Load the Frozen reward hacks preset and inject the shortcut to watch the left panel happen live, then flip the PRM back to online to watch it snap to the right panel.

Results with effect sizes. Starting from Qwen2.5-Math-7B-Base, PRIME lifts average accuracy 15.1% over the SFT model and over 20% on AMC and AIME. Against outcome-only RLOO it reaches 6.9% higher final reward at 2.5x the sample efficiency, and beats it on downstream test accuracy with lower variance. Eurus-2-7B-PRIME surpasses Qwen2.5-Math-7B-Instruct on seven benchmarks using 10% of its data, and hits 26.7% pass@1 on AIME 2024, above GPT-4o and Llama-3.1-70B-Instruct. The SFT-initialized PRM beats a specially-trained EurusPRM, the online PRM's accuracy rises through training while a frozen PRM's falls, and the implicit PRM used as a reward beats value models. PRIME plugs into REINFORCE, RLOO, PPO, and GRPO and improves all four.

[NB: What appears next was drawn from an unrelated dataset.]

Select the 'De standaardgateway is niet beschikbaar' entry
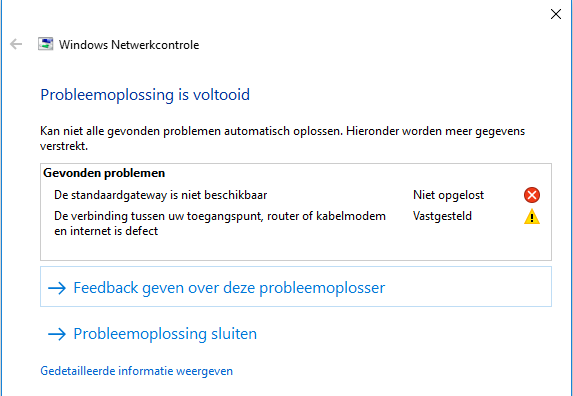point(160,195)
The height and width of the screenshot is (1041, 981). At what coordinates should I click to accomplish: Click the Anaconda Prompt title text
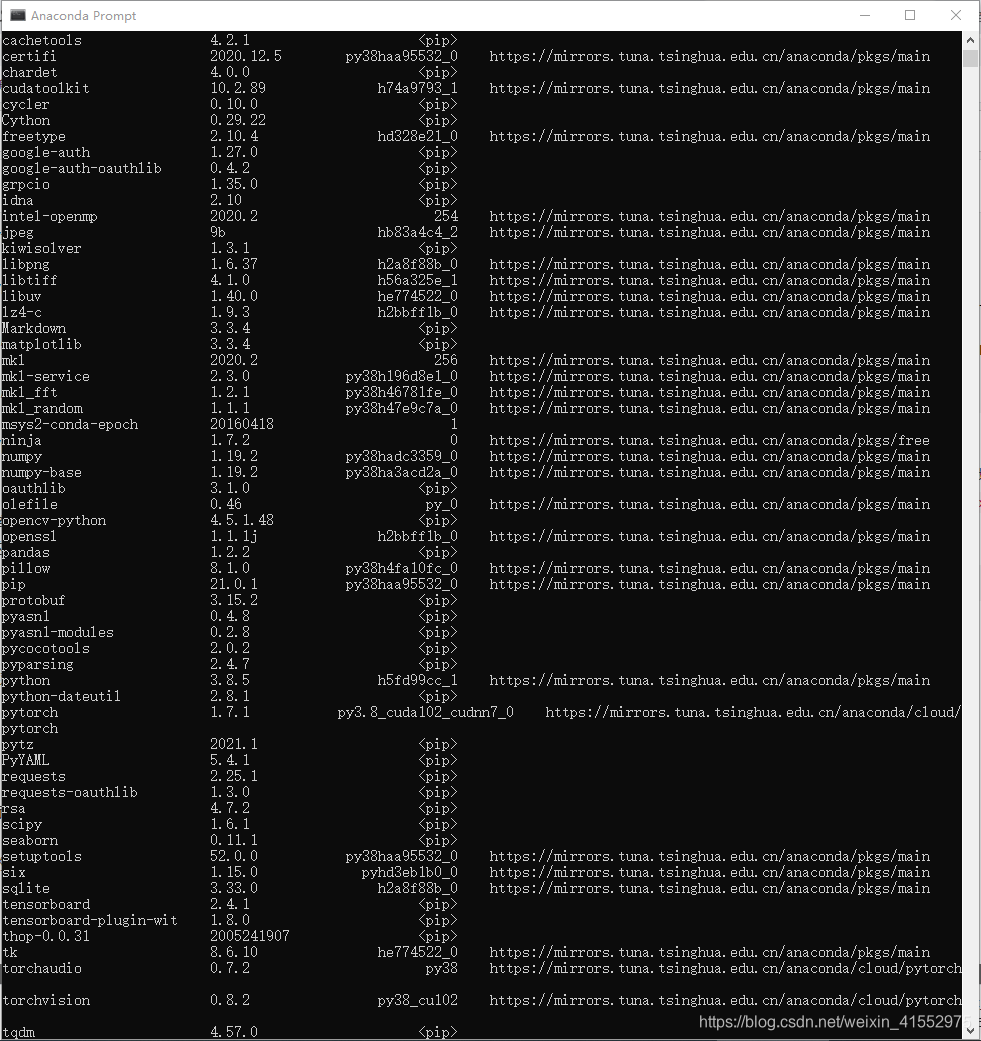click(x=83, y=15)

Limitations and open questions. The outcome verifier must be exact and unhackable, which scopes the method to verifiable domains like math and code. The online update adds about 24% wall-clock per step, offset by reaching the same reward in 40% of the steps for a net 2x. How the online PRM behaves under a noisy or learned outcome signal, and in non-verifiable domains, is left open.

My assessment

The authors got the central bet right, and the evidence is unusually clean for an RL paper. The implicit reward isn't their invention, it's Rafailov's and Yuan's, but the insight that you can run the reward-model update inside the online loop and that doing so is what kills reward hacking is the real contribution, and Figure 5 makes it undeniable. The offline PRM's accuracy sliding down through training while the online one climbs is the kind of plot that settles an argument. The SFT-initialization ablation is the other quietly important result, because it inverts the intuition that more reward-model training is better, the PRM that saw 500K extra examples lost to the one that just started from the policy and only ever saw the policy's own rollouts. That's a distribution-shift story told well.

Where I'd push back is the framing of "only outcome labels." The method leans entirely on an exact, unhackable verifier, so it's really "outcome labels plus a perfect oracle," and that oracle is exactly what you don't have in the domains where dense rewards would matter most, like open-ended reasoning or writing. The paper is honest that non-verifiable settings are future work, but the title undersells how much the verifier is doing. The other open edge is the coupling between beta and the update rate, the simulation here makes it obvious that a large reward weight with a slow update is the danger zone, and the paper doesn't map that boundary. None of that dents the core result. Getting dense process rewards for free, from a model you already have, kept honest by an online update, is a genuinely useful unlock, and it landed as the recipe behind a real family of open reasoning models.